--- START OF SUPPLIED RECORDS ---

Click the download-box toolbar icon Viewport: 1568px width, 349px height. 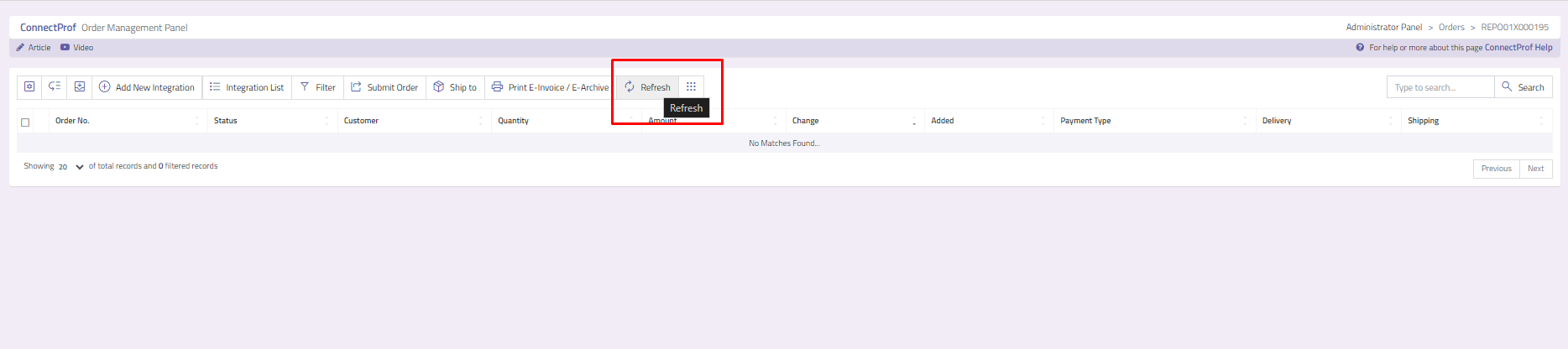coord(80,87)
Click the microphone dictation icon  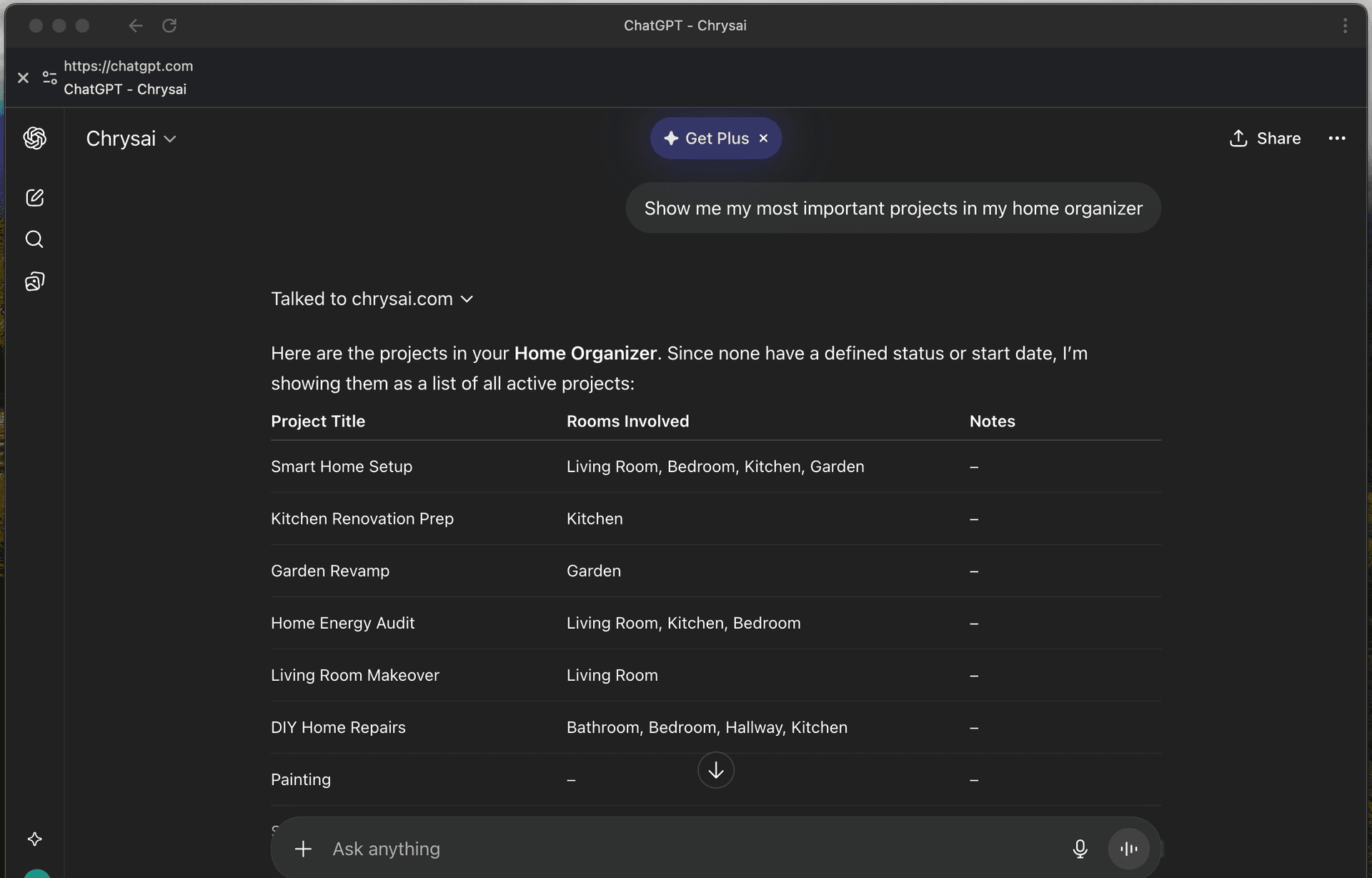click(x=1080, y=849)
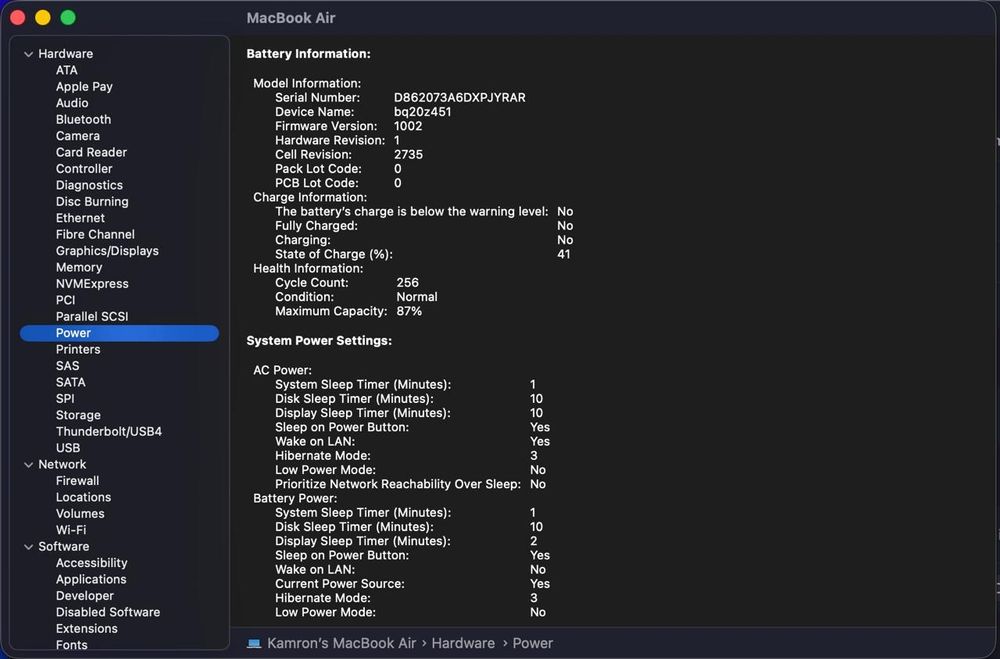Show Graphics/Displays information
Image resolution: width=1000 pixels, height=659 pixels.
[107, 251]
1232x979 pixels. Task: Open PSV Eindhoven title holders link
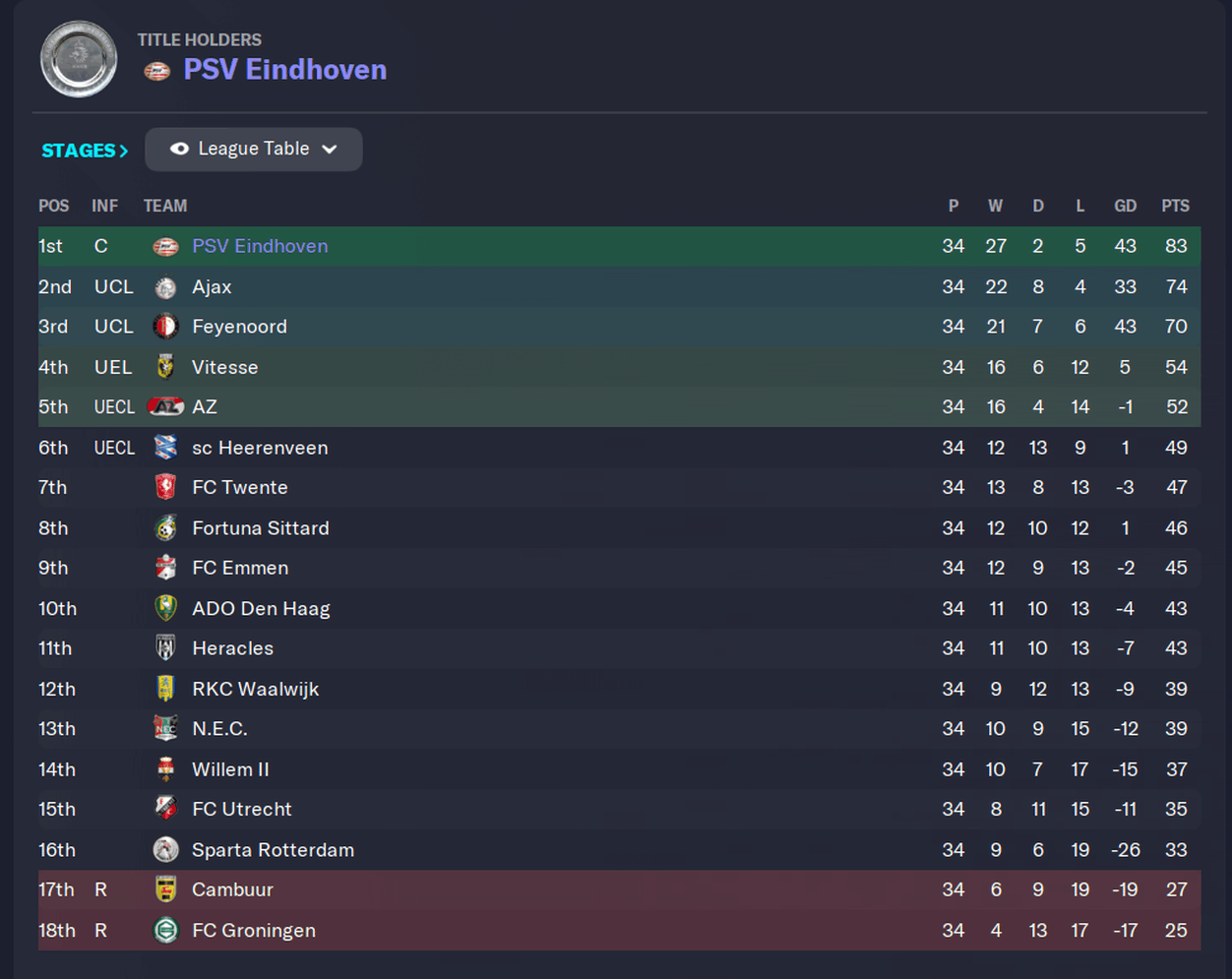tap(285, 70)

--- END OF SUPPLIED RECORDS ---

--- WHAT YOU WILL DO ---
Lay out the entries above as a two-column CSV, starting at the line containing "1232x979 pixels. Task: Open" and ending with the last entry. Use the columns instruction and result, put each in one quoted field with line breaks turned into spaces, and leave the pictures out.

--- SOLUTION BELOW ---
instruction,result
"1232x979 pixels. Task: Open PSV Eindhoven title holders link","tap(285, 70)"